■ **PROBLEM**
Please convert the material starting at the line that contains "Click the Beat" and ending at the line that contains "tap(1004, 315)" into a JSON list of strings, one string per line, with blank lines skipped and the pictures left out.

■ **PROVIDED INFORMATION**
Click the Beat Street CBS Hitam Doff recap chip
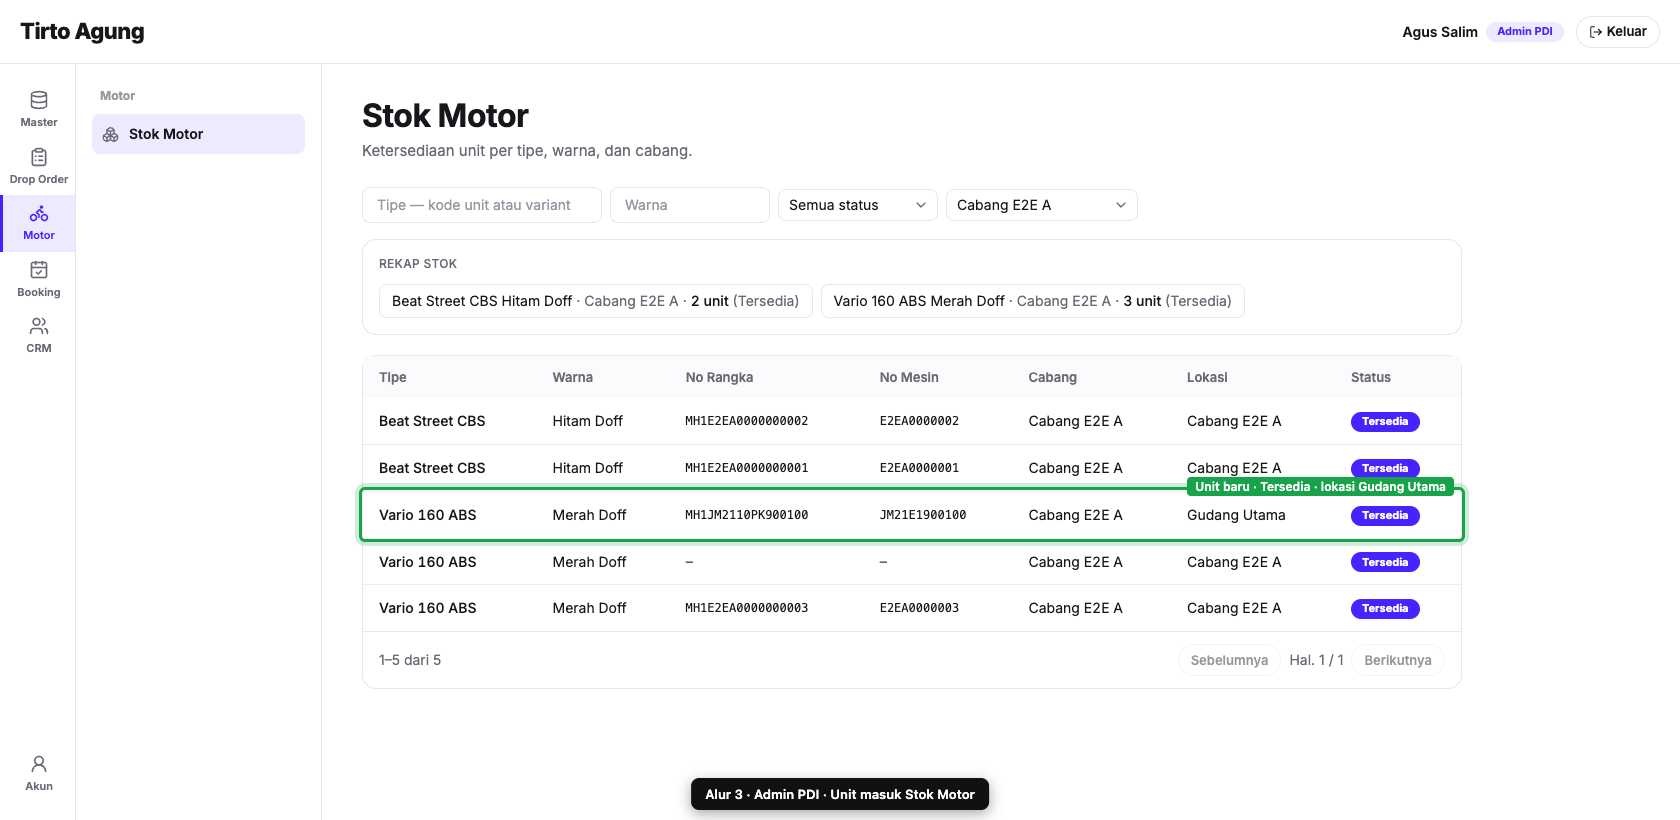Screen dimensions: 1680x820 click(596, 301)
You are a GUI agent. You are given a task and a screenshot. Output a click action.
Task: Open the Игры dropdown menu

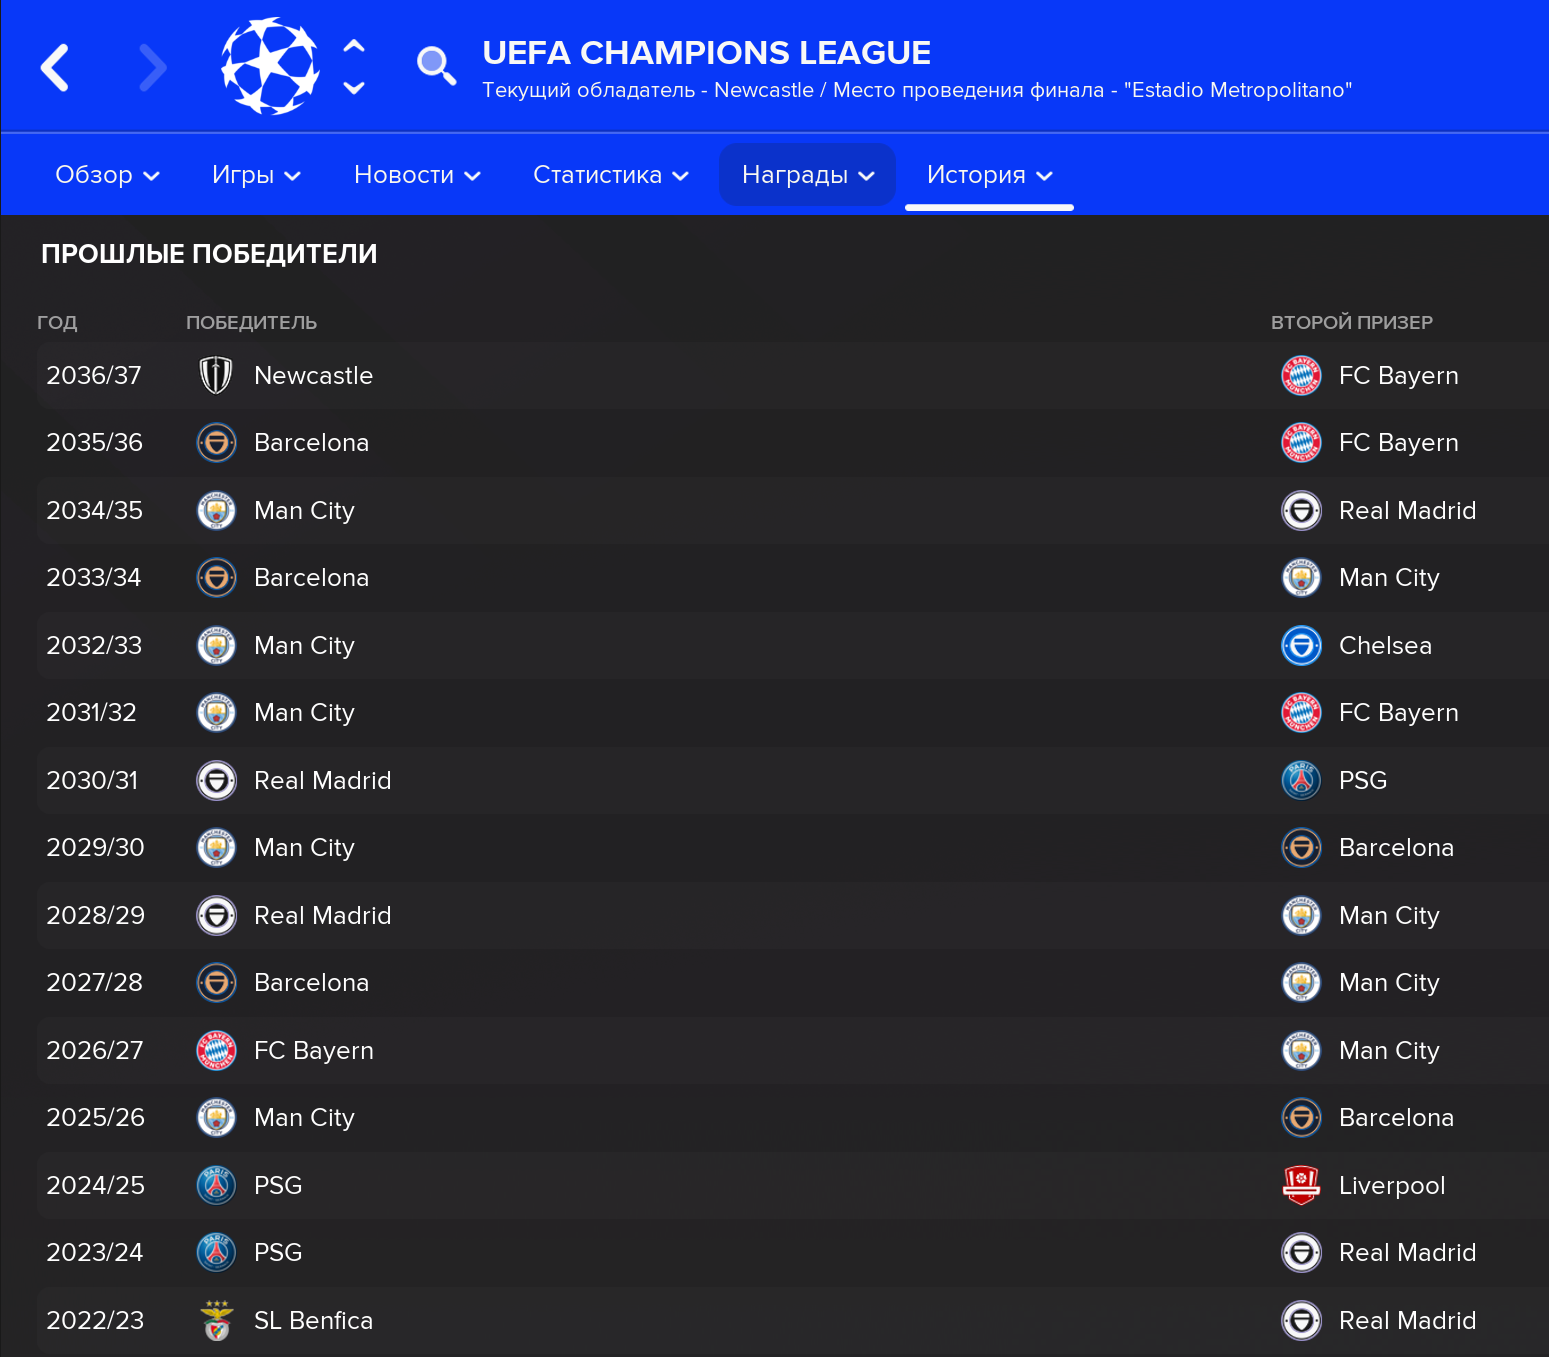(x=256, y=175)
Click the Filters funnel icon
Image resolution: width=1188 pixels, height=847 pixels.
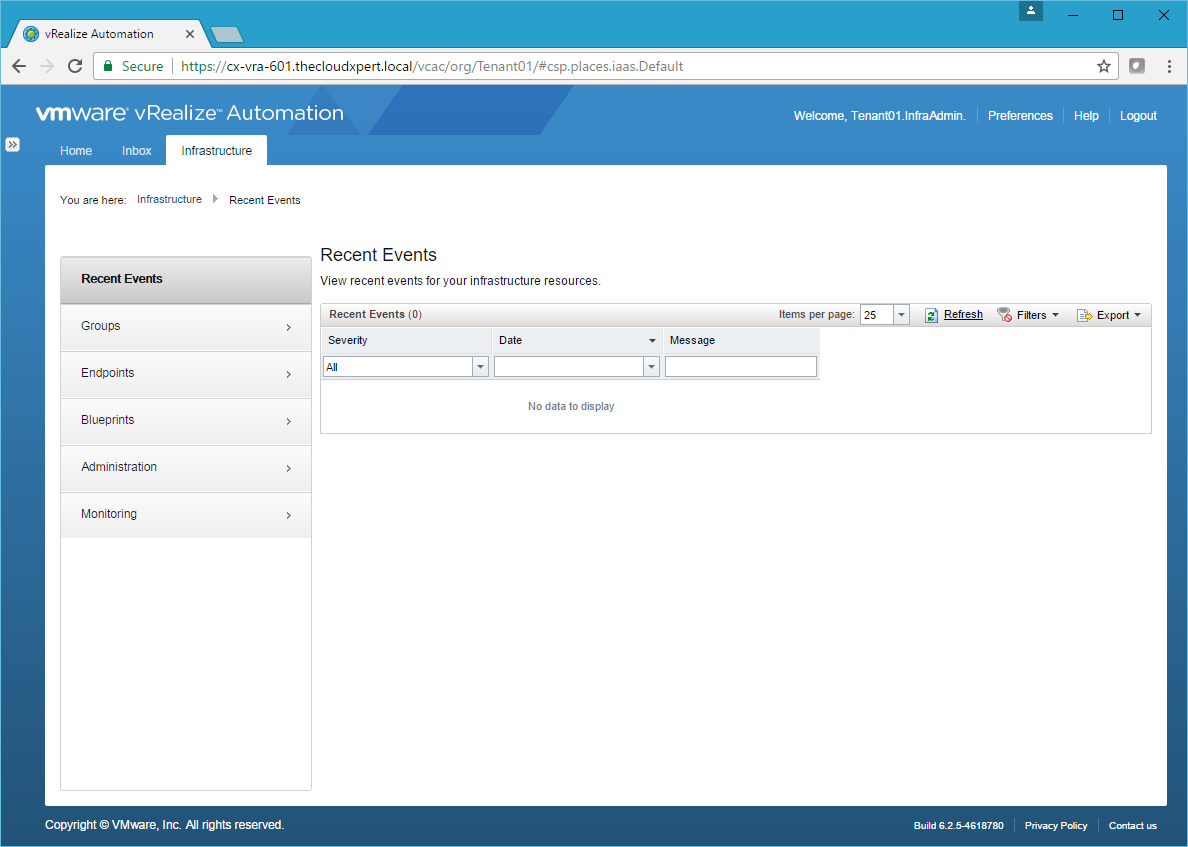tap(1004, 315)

==

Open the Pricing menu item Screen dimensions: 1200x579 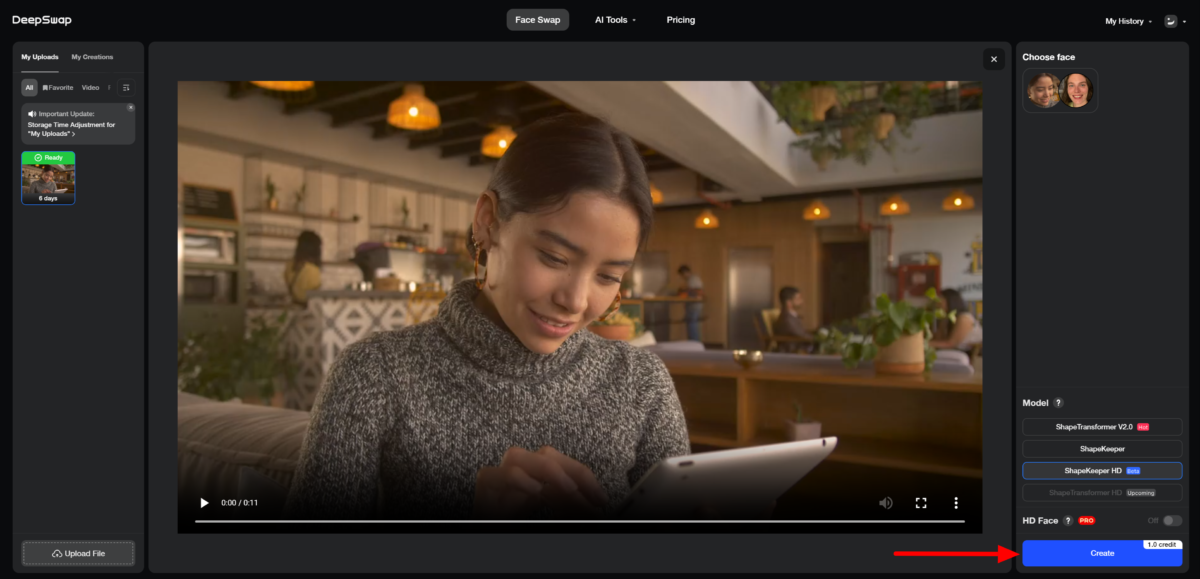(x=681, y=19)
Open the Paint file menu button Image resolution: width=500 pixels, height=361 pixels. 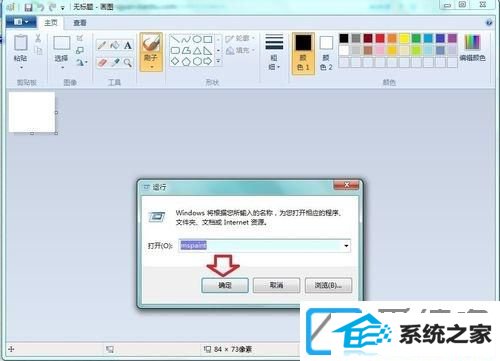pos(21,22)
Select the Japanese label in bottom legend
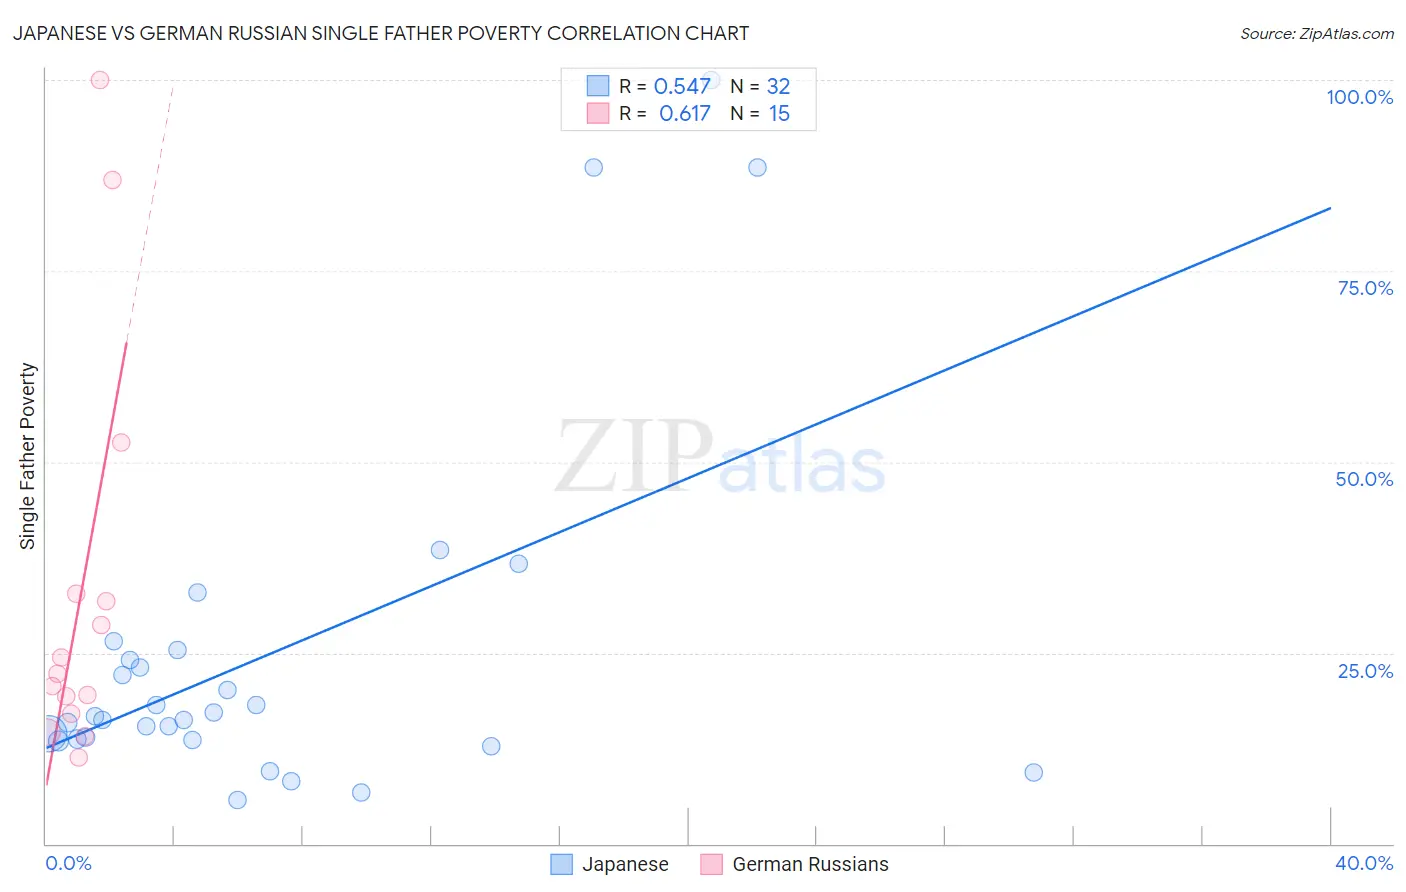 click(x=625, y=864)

■ **CORRECT RESULT**
[
  "Click the Beat Street CBS Hitam Doff recap chip",
  "Screen dimensions: 1680x820 click(596, 301)",
  "You are a GUI agent. You are given a task and a screenshot. Output a click action.",
  "Task: Open the Игры dropdown menu",
  "(x=256, y=175)",
  "Click the Filters funnel icon",
  "Image resolution: width=1188 pixels, height=847 pixels.",
  "tap(1004, 315)"
]